Wayne Laugesen of Colorado's Boulder Weekly believes there are times when a member of the media must cease being a spectator and take action. As such, he traded his usual pen for a sledgehammer and smashed a bunch of windows, reports Westword media critic Michael Roberts. Laugesen felt that an order directing homeowner Paul Wenig to reinstall antiquated windows he'd removed from his historic residence needlessly endangered two children who lived there. To Laugesen, destroying the windows was the obvious solution. Of the incident, he wrote in his Sept. 9 column: "Every broken window was a score for fatherhood, husbandry, and God-given liberty."
The Texas Supreme Court has ruled in favor of the Dallas Observer in a lawsuit brought by two Denton County public officials, reports the Houston Chronicle. Judge Darlene Whitten and District Attorney Bruce Isaacks sued the paper for libel over a satire published in 1999. The piece, titled "Stop the Madness," was a parody of the actual arrest of a 13-year-old girl for reading a graphic Halloween story to her class. The Supreme Court backed its 8-0 ruling by saying that a reasonable reader of the entire article about a fictional 6-year-old girl's arrest would realize it was not true and was intended as satire.

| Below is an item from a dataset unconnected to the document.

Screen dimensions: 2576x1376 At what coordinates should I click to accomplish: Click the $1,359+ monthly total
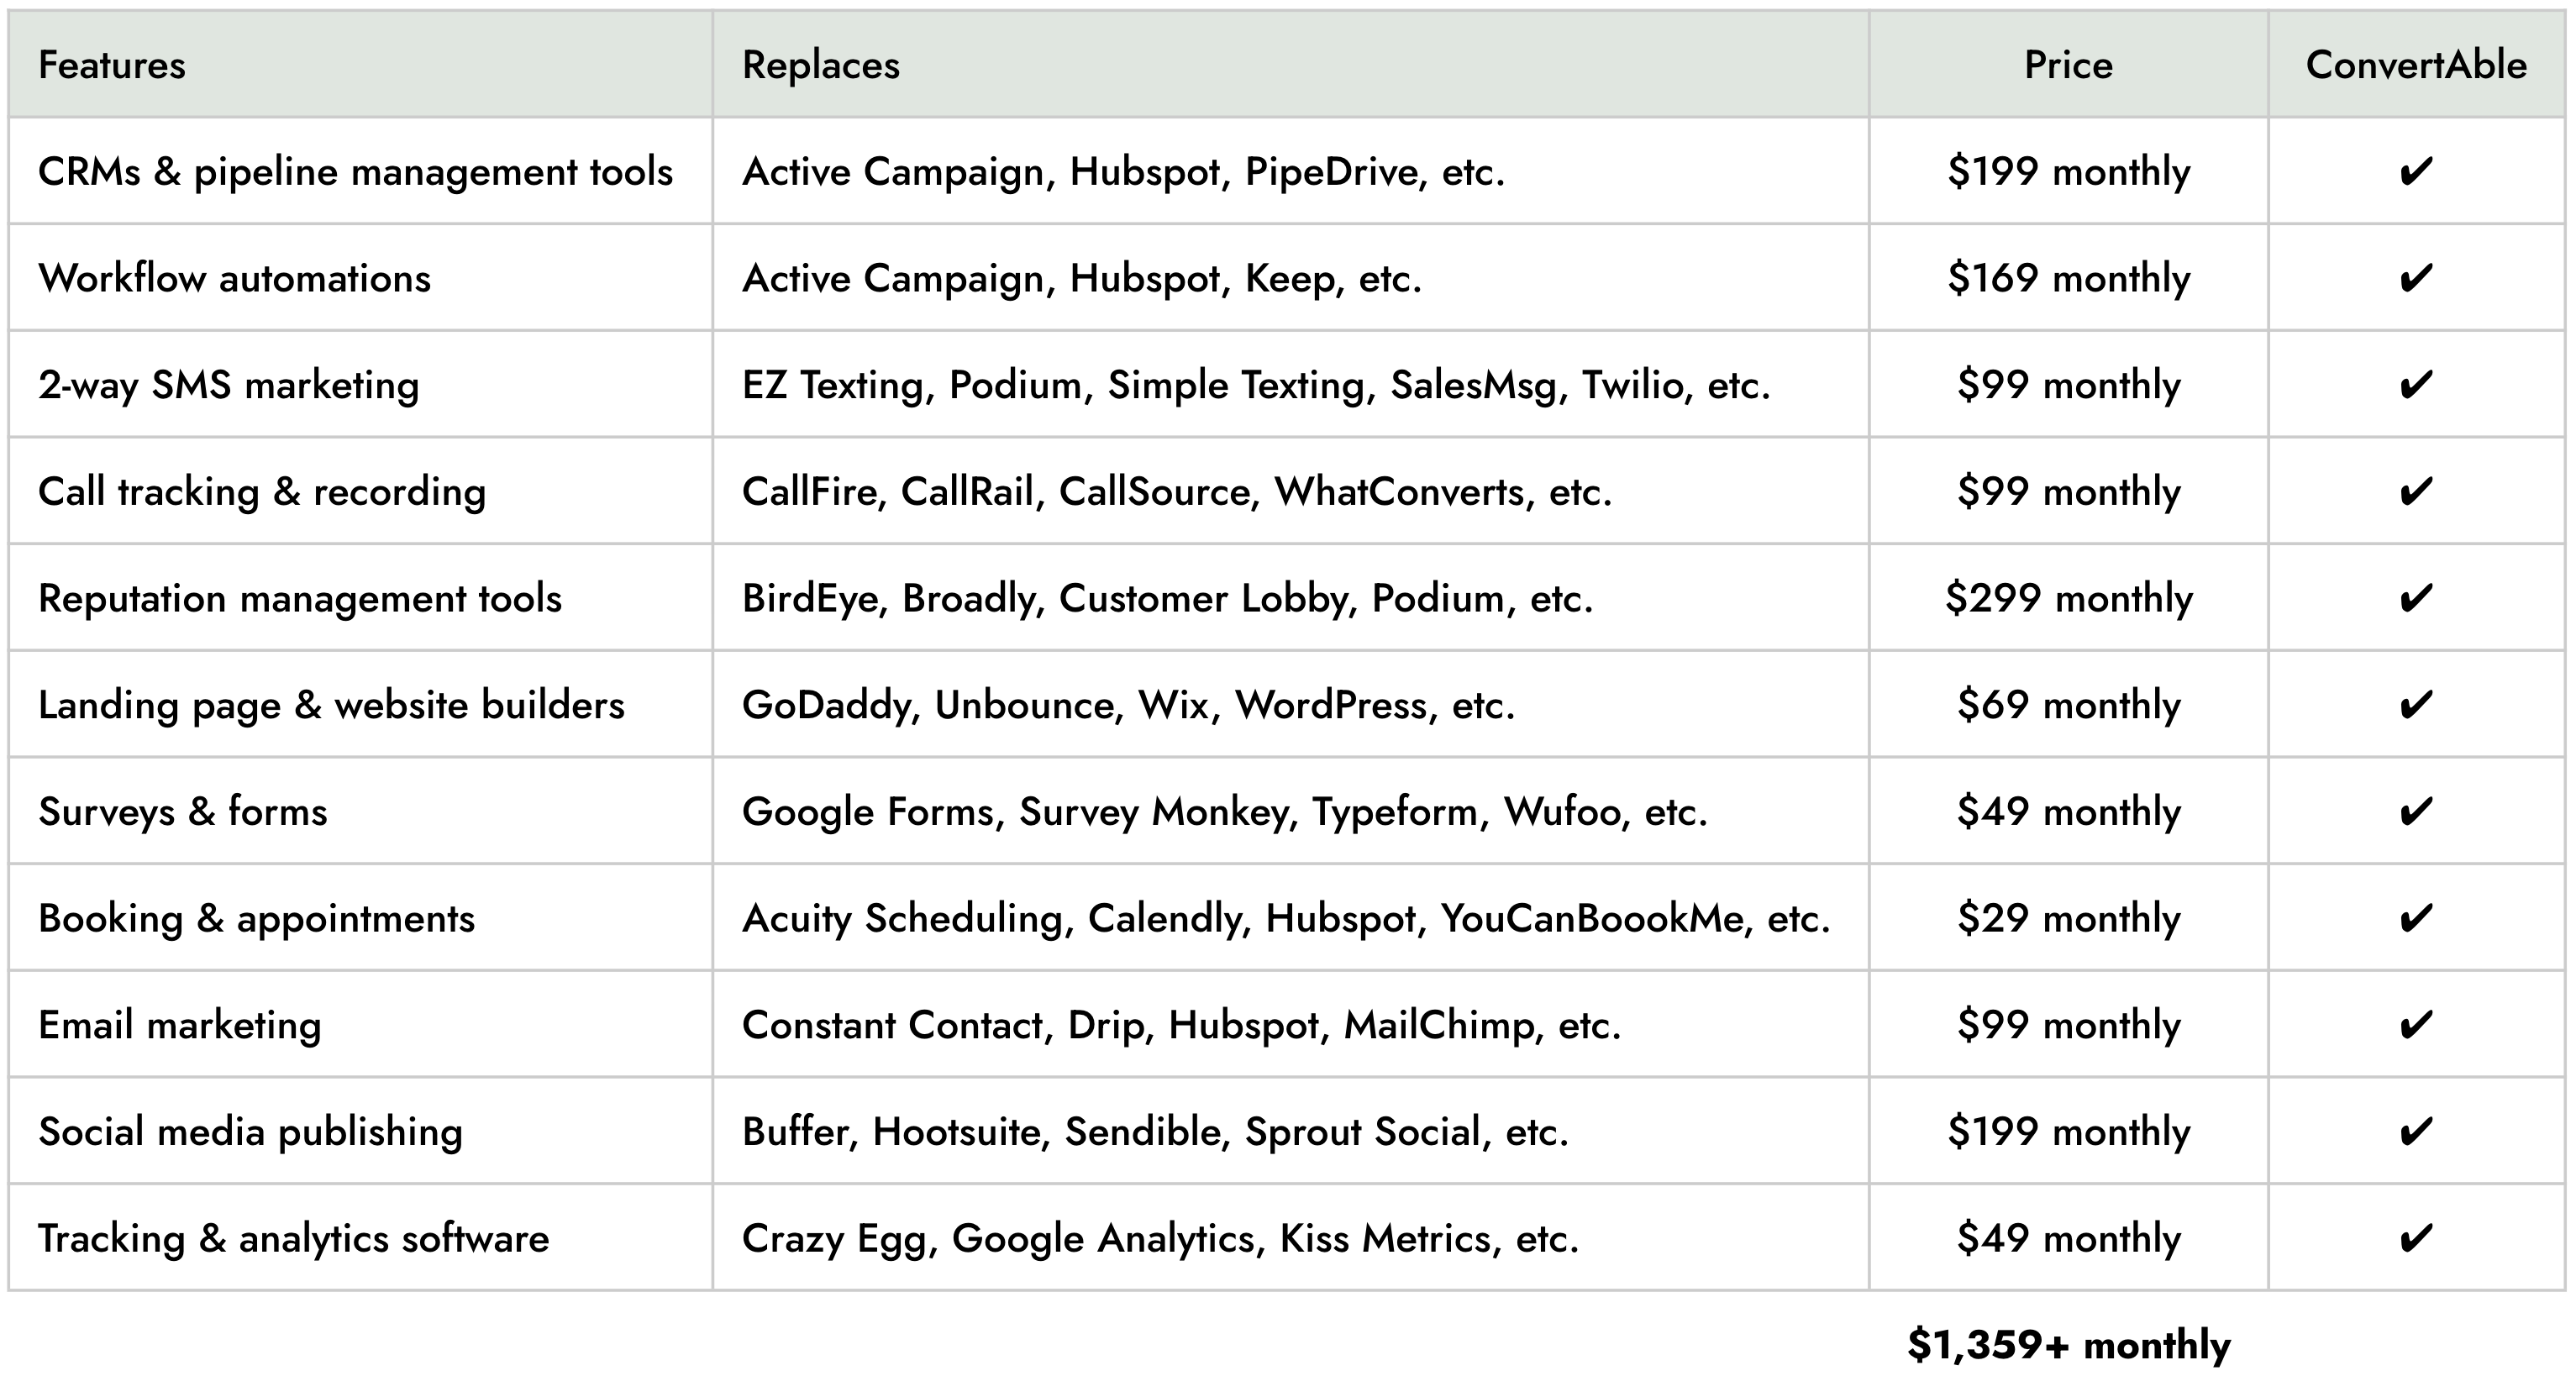tap(2069, 1345)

When an attorney for Newsday advertisers filed a federal racketeering suit against the daily paper last February, alleging circulation fraud, the AAN-member newsweekly, Long Island Press, jumped on the story. Reporter Christopher Twarowski found evidence of undelivered papers dumped in landfills, wooded lots and recycling bins, and interviewed former distributors and retailers who supported some of the lawsuit's claims. This week Newsday publisher Raymond Jansen announced his early retirement, and Twarowski reports that a grand jury has been impaneled in U.S. District Court in Brooklyn to hear testimony on the alleged fraud.
Pittsburgh Catholic apparently believes that its hometown alt-weekly should be wrapped in a brown bag and handed out from behind the counter. "We need to ensure that our children are protected from unhealthy and exploitative images of sexuality," says a representative of the local diocese who thinks it's "unconscionable" that Pittsburgh City Paper is openly distributed in public. “I’m not running a day care center,” City Paper editor Andy Newman tells the paper. “I have a newspaper, and I feel like other people are responsible for supervising their own children.”
In an interview with A.J. Daulerio of The Black Table, New York Press editor-in-chief Jeff Koyen doesn't disappoint those who expect from him "a certain level of infamy," as Daulerio puts it. Koyen claims the alt-weekly model "is dead or dying," and the aging, liberal editors of those "stale, homogenous products" have lost touch with the young. He admits the Press, too, was aging badly, but he's trying to convert it back into "a venue for emerging talent." The result is more and younger readers, he says.
Marty Beckerman was in a Washington, D.C., bookstore in March pushing copies of his new book, "Generation S.L.U.T.: A Brutal Feel-Up Session with Today’s Sex-Crazed Adolescent Populace." Mike DeBonis reports on the early success of the 21-year-old American University student. While Beckerman was a summer intern at New York Press in 2002, then editor John Strausbaugh helped him connect with a literary agent. The young author tells Washington City Paper the deal he struck with MTV/Pocket Books should get him through a semester of college.
Alt-weeklies may have to stop branding themselves as the papers unafraid to print the word "fuck." Editor Ben Fulton says Salt Lake City Weekly was briefly kicked out of Wal-Mart "because we used the f-bomb in our paper," Glen Warchol reports in The Salt Lake Tribune. City Weekly lost a week's distribution at the chain after a self-identified Christian stumbled upon the word in its pages and complained to the store's regional managers. Wal-Mart let the paper return based on promises of increased vigilance about the use of profanity.